Problem A:
Answer these questions about the forum thread:
(i) In what field does the poster who graduated with honors now work?
(ii) How many hours a day and how many days a week did that poster spend "becoming the Anti-Bob"?
(iii) What class does the post quoted from dankjones say will be taken next semester?

# START OF Selected passage

I recently graduated from college with honors, 4.0 G.P.A, while maintaining a full-time job and still spent two hours a day, 5 days a week "becoming the Anti-Bob".  I actually believe that my training and strict diet supplemented my mind to help me achieve those goals.  I now work in photovoltaics trying to help solve one of our planets largest problems, lack of energy.  So don't come over here flexing your melon, cause many of us can flex ours as well.


----------



## MeanCuts (Aug 27, 2003)

> _*Originally posted by maniclion *_
> In response to Dankjones'
> 
> I recently graduated from college with honors, 4.0 G.P.A, while maintaining a full-time job and still spent two hours a day, 5 days a week "becoming the Anti-Bob".  I actually believe that my training and strict diet supplemented my mind to help me achieve those goals.  I now work in photovoltaics trying to help solve one our planets largest problems, lack of energy.



Girlfriend? ~lol~


----------



## RCfootball87 (Aug 30, 2003)

> _*Originally posted by dankjones *_
> Edit: You wanted to know what I've done. This year I re-learned Algebra 1 & 2 and have started teaching myself College Algebra. I'm taking the class next semester, but I plan on being able to pass the class the day I walk in the door.

# END OF Selected passage

Problem B: From the source data below, output the stretch from the line that contains "The image size is (369, 253)." through the line that contains "I will 376,7." as a JSON list of strings, one string per line, with blank lines omitted.

# START OF Provided records

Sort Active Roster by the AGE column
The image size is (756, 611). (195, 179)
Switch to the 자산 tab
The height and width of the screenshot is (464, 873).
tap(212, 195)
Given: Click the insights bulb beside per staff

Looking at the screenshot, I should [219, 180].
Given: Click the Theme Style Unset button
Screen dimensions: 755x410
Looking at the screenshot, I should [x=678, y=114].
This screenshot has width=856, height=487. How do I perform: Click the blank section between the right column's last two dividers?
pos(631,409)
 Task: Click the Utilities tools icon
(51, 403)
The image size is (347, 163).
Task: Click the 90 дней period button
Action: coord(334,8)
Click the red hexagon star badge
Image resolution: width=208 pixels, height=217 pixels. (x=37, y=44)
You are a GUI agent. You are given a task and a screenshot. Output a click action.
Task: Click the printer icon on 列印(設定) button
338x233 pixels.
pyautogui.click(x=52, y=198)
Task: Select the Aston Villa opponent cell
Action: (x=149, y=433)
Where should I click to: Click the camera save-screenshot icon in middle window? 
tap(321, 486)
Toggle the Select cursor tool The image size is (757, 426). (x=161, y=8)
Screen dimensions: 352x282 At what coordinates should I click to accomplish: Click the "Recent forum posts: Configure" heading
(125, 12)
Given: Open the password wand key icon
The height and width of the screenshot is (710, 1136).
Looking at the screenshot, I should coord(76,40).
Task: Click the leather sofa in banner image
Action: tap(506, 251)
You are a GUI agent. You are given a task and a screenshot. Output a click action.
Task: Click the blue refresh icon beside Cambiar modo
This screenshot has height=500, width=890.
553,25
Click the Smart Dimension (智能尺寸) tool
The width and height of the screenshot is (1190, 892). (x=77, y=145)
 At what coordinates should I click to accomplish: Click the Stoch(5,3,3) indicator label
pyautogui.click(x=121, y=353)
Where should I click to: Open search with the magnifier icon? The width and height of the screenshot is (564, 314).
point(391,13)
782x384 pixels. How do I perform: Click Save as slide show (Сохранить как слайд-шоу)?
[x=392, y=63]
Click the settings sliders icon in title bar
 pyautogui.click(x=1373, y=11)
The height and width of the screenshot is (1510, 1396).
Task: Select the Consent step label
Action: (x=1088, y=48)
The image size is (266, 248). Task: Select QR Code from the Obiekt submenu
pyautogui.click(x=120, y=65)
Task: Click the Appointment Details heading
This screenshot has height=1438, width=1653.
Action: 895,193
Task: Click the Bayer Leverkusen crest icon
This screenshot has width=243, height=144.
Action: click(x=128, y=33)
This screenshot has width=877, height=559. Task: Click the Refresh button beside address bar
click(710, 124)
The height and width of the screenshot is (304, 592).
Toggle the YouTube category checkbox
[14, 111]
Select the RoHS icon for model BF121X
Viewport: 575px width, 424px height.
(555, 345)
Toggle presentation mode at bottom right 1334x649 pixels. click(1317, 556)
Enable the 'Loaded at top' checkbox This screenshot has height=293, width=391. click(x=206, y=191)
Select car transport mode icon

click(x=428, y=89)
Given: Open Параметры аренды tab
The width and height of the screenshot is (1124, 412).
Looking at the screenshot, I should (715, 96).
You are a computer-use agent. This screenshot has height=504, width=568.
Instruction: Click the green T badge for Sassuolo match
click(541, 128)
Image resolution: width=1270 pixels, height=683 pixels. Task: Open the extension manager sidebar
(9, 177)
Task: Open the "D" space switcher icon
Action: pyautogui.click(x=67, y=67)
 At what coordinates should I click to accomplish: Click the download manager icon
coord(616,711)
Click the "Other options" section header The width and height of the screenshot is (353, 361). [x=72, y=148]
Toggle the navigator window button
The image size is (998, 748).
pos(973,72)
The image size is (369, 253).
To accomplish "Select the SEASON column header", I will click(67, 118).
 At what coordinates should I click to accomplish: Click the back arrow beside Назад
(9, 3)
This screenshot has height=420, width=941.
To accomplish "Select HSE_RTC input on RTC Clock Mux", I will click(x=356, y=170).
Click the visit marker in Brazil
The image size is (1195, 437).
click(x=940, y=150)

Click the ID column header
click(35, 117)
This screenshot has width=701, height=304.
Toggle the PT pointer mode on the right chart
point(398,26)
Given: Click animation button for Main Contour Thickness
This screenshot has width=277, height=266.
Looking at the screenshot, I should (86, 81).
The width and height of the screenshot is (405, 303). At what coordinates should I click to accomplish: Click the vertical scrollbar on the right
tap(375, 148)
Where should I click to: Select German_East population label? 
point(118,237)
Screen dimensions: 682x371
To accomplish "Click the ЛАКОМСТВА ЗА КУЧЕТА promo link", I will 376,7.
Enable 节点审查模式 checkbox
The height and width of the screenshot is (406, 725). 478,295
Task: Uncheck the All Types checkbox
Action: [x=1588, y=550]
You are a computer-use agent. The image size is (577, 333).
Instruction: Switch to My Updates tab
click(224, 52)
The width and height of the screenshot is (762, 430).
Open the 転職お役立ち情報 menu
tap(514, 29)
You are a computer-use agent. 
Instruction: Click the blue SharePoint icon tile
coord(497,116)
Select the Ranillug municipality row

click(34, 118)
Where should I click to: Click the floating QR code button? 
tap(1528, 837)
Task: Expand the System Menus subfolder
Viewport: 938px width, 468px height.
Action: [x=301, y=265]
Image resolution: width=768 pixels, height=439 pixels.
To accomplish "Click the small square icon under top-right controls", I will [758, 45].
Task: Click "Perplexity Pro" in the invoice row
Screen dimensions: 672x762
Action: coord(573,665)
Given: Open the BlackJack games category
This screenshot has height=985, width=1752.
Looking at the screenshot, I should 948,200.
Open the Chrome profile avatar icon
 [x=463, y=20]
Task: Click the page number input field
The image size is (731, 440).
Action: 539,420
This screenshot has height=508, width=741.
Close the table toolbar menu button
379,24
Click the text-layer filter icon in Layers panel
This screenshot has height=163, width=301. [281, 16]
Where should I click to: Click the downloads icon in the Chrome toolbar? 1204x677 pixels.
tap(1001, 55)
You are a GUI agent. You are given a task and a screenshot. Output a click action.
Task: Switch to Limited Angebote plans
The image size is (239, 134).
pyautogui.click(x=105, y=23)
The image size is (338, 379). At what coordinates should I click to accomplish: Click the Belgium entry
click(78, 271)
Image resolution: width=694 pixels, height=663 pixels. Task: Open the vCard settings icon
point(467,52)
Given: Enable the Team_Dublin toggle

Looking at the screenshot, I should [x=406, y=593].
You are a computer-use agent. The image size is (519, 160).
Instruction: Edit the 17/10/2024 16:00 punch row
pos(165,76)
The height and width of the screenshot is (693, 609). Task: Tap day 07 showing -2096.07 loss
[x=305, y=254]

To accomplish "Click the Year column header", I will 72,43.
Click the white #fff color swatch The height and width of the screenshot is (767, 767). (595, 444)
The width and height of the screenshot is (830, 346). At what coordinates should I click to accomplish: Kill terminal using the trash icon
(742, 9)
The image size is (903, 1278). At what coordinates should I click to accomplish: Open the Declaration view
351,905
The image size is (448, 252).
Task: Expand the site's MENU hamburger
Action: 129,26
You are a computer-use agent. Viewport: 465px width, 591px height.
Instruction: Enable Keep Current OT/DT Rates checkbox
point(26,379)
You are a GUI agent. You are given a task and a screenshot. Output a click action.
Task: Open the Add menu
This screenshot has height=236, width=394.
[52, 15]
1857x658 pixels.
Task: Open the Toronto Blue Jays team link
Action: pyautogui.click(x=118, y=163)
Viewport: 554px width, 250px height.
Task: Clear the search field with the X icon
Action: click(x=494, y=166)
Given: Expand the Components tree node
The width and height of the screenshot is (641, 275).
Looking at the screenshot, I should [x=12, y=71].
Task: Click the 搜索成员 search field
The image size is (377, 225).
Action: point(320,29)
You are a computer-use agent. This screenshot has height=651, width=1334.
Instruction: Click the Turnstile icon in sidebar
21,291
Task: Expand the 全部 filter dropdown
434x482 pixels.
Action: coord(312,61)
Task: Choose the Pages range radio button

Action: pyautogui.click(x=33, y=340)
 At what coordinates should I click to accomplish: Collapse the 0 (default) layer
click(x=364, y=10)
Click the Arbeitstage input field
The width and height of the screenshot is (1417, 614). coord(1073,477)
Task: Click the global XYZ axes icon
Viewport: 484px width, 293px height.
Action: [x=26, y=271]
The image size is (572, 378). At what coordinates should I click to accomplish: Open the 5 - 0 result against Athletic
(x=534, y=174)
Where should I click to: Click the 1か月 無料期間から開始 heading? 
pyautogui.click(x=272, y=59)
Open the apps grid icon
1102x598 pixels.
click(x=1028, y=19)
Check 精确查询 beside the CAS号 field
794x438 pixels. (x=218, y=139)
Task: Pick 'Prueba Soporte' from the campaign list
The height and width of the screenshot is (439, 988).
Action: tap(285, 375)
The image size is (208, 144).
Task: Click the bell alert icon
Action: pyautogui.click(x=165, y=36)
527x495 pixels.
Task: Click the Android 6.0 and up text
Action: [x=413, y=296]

# END OF Provided records

Full answer A:
(i) Photovoltaics
(ii) Two hours a day, 5 days a week
(iii) College Algebra

Full answer B:
[
  "The image size is (369, 253).",
  "To accomplish \"Select the SEASON column header\", I will click(67, 118).",
  " At what coordinates should I click to accomplish: Click the back arrow beside Назад",
  "(9, 3)",
  "This screenshot has height=420, width=941.",
  "To accomplish \"Select HSE_RTC input on RTC Clock Mux\", I will click(x=356, y=170).",
  "Click the visit marker in Brazil",
  "The image size is (1195, 437).",
  "click(x=940, y=150)",
  "Click the ID column header",
  "click(35, 117)",
  "This screenshot has width=701, height=304.",
  "Toggle the PT pointer mode on the right chart",
  "point(398,26)",
  "Given: Click animation button for Main Contour Thickness",
  "This screenshot has width=277, height=266.",
  "Looking at the screenshot, I should (86, 81).",
  "The width and height of the screenshot is (405, 303). At what coordinates should I click to accomplish: Click the vertical scrollbar on the right",
  "tap(375, 148)",
  "Where should I click to: Select German_East population label? ",
  "point(118,237)",
  "Screen dimensions: 682x371",
  "To accomplish \"Click the ЛАКОМСТВА ЗА КУЧЕТА promo link\", I will 376,7."
]